__INPUT__
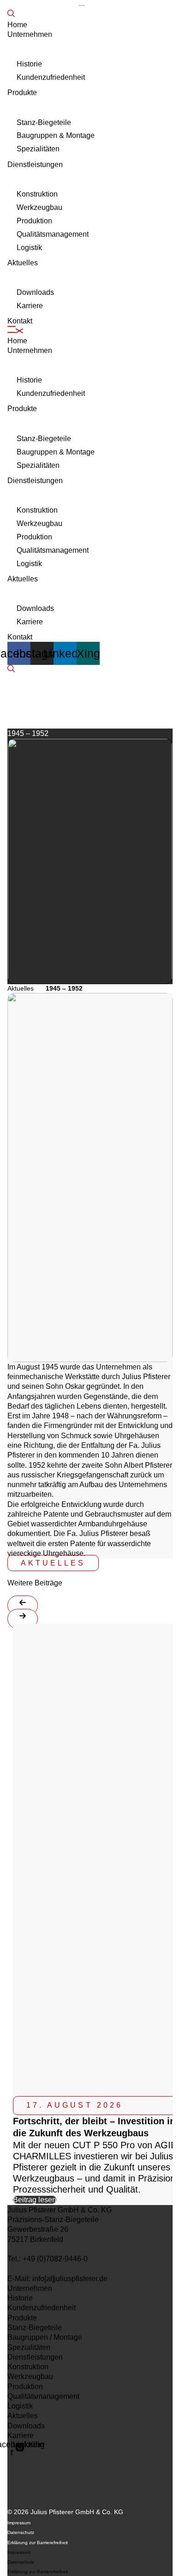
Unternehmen (29, 34)
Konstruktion (37, 194)
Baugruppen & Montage (56, 135)
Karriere (30, 306)
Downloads (35, 292)
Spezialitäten (38, 149)
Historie (29, 64)
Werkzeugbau (39, 207)
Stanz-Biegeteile (44, 122)
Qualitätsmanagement (53, 234)
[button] (90, 330)
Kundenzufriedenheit (51, 77)
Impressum (18, 2522)
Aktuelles (22, 263)
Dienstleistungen (35, 164)
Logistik (29, 247)
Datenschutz (20, 2532)
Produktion (34, 221)
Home (17, 25)
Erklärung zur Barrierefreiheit (37, 2542)
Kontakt (19, 321)
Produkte (22, 92)
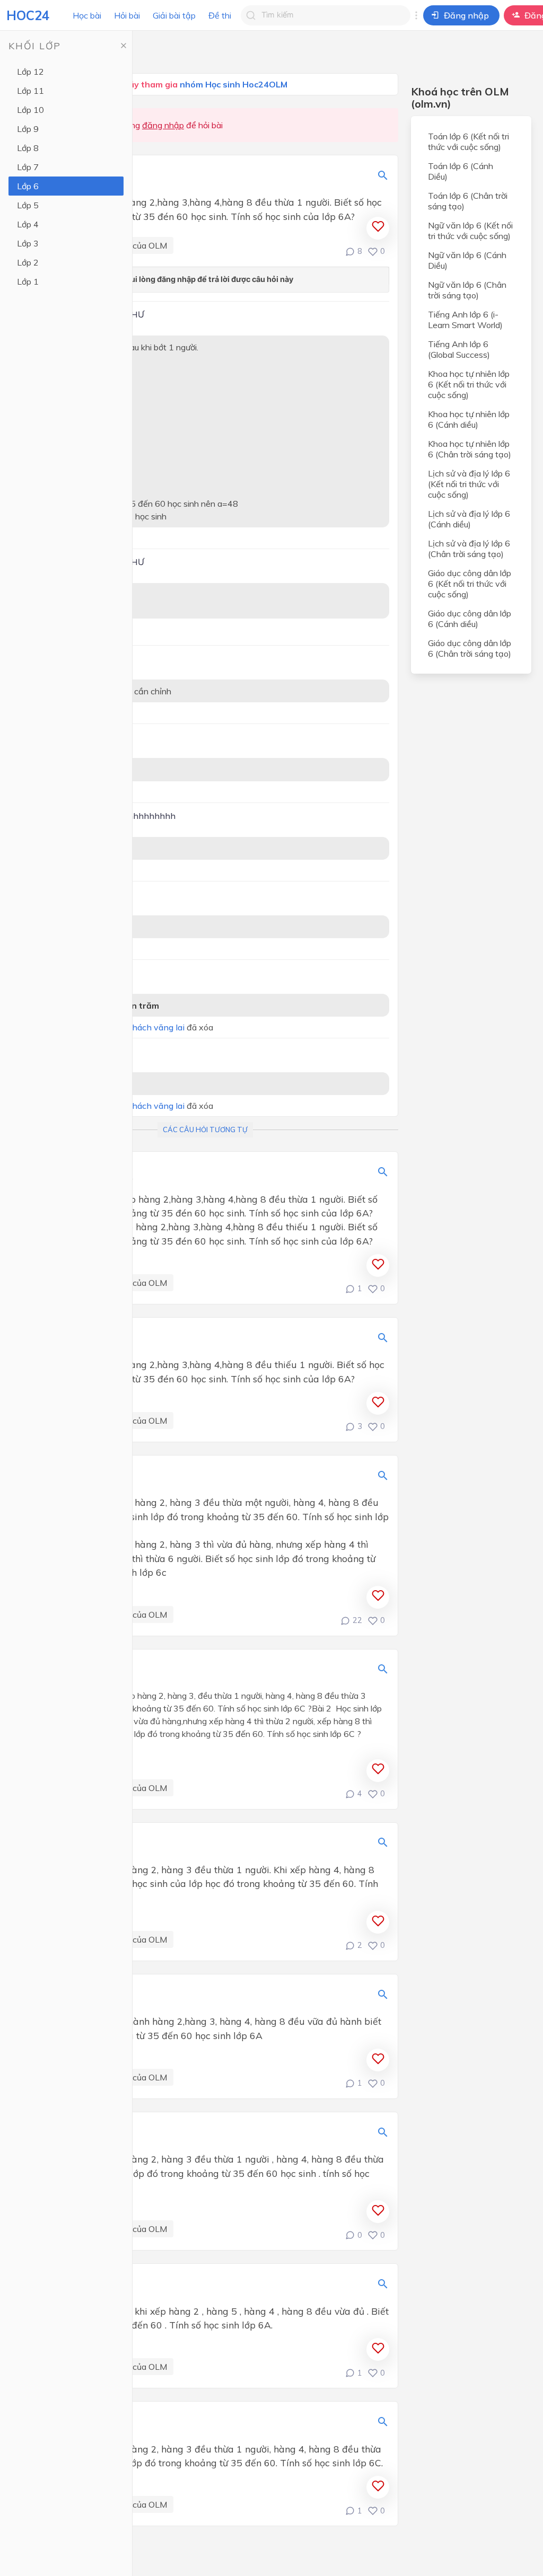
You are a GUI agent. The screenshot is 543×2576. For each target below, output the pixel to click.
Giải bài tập (174, 15)
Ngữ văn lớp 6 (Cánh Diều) (467, 260)
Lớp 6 (28, 186)
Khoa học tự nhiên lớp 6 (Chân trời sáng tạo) (469, 449)
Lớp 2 (28, 262)
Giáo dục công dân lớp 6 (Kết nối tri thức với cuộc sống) (469, 583)
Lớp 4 (28, 224)
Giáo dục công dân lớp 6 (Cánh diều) (469, 618)
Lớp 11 (30, 90)
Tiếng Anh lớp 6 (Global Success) (459, 349)
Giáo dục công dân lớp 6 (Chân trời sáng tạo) (469, 648)
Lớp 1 (28, 281)
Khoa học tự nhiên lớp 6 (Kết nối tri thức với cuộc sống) (469, 384)
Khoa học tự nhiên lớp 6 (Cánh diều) (469, 419)
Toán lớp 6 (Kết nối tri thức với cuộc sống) (468, 141)
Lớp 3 (28, 243)
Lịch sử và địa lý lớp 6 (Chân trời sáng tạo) (469, 548)
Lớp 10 (30, 109)
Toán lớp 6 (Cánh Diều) (460, 171)
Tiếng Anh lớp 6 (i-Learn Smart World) (465, 319)
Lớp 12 (30, 71)
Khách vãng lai (155, 1027)
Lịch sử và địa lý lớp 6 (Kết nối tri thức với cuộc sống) (469, 484)
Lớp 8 (28, 148)
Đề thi (219, 15)
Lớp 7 (28, 167)
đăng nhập (163, 125)
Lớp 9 (28, 128)
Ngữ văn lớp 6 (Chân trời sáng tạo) (467, 290)
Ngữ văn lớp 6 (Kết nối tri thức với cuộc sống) (470, 230)
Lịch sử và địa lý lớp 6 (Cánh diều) (469, 519)
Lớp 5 (28, 205)
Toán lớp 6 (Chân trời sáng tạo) (467, 200)
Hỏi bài (127, 15)
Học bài (87, 15)
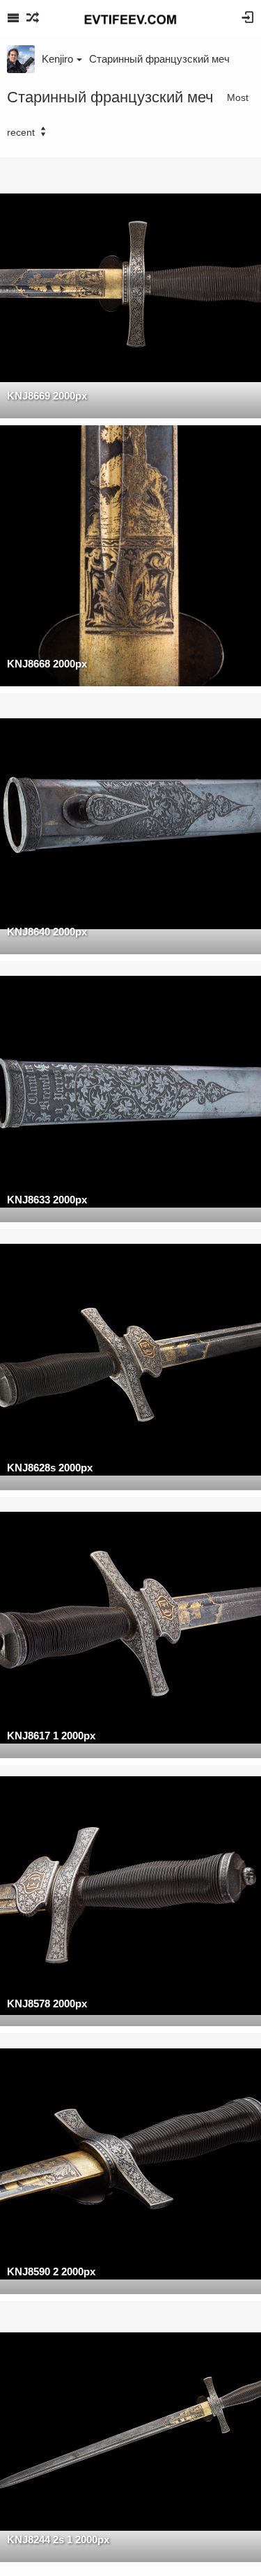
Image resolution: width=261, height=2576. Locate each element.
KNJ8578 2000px (47, 2003)
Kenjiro (57, 59)
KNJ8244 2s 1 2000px (58, 2539)
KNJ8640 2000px (47, 932)
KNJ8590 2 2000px (51, 2271)
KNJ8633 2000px (47, 1200)
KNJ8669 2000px (47, 396)
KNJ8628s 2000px (50, 1467)
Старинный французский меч (159, 59)
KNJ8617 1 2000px (51, 1735)
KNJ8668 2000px (47, 664)
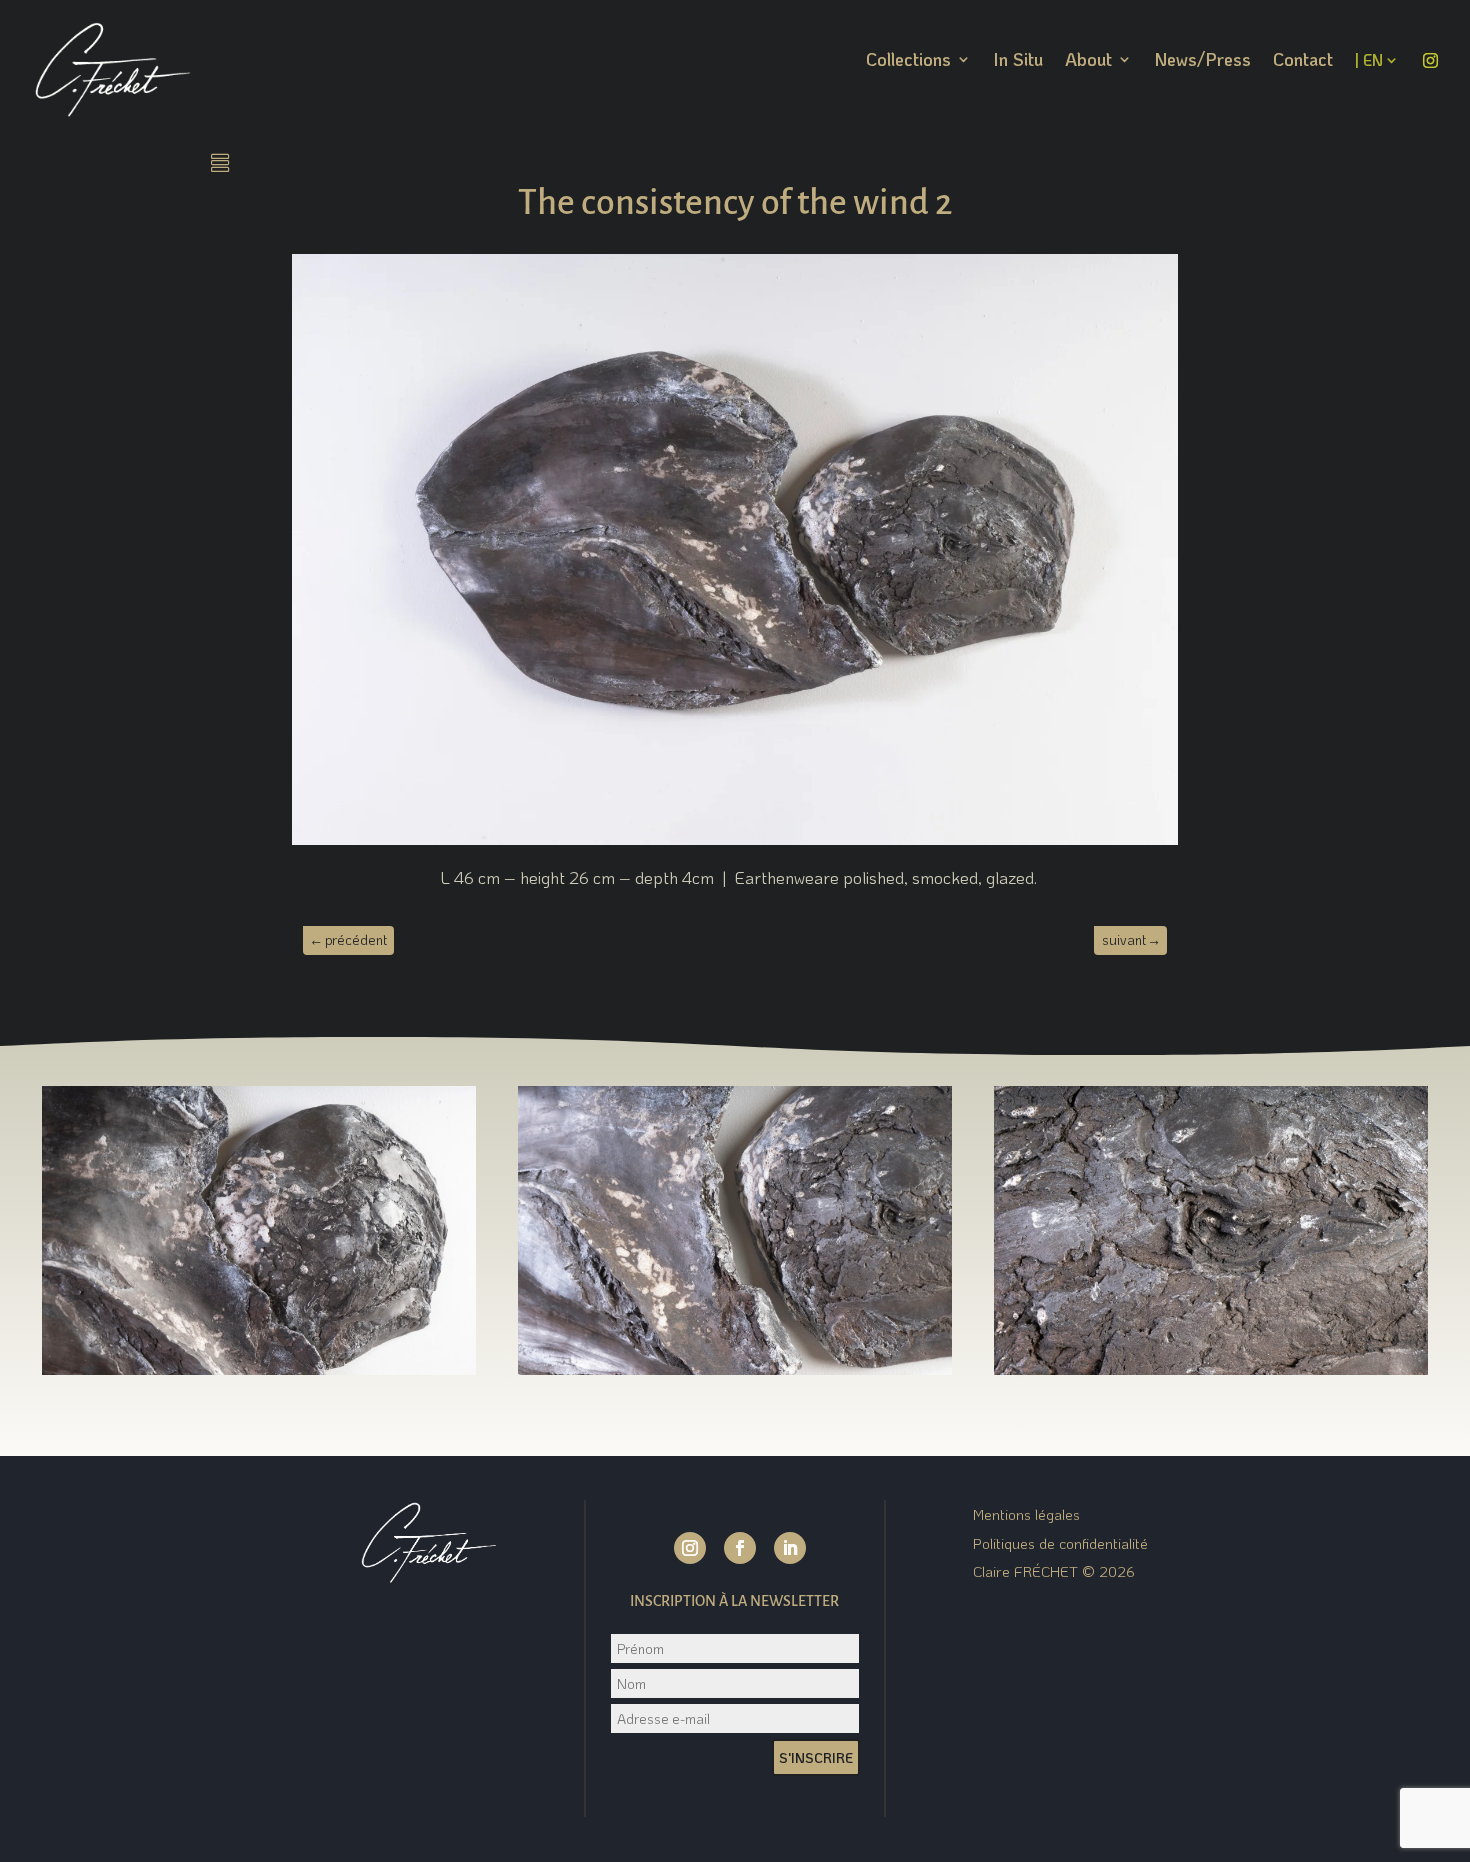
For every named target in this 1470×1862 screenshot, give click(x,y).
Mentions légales (1026, 1514)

__ASSIGNMENT__
Gather all lines of the records that include the word "Cánh".

__WRITTEN ANSWER__
Ngữ văn lớp 6 (Cánh Diều) (467, 260)
Giáo dục công dân lớp 6 (Cánh diều) (469, 618)
Khoa học tự nhiên lớp 6 (Cánh diều) (469, 419)
Toán lớp 6 (Cánh Diều) (460, 171)
Lịch sử và địa lý lớp 6 (Cánh diều) (469, 519)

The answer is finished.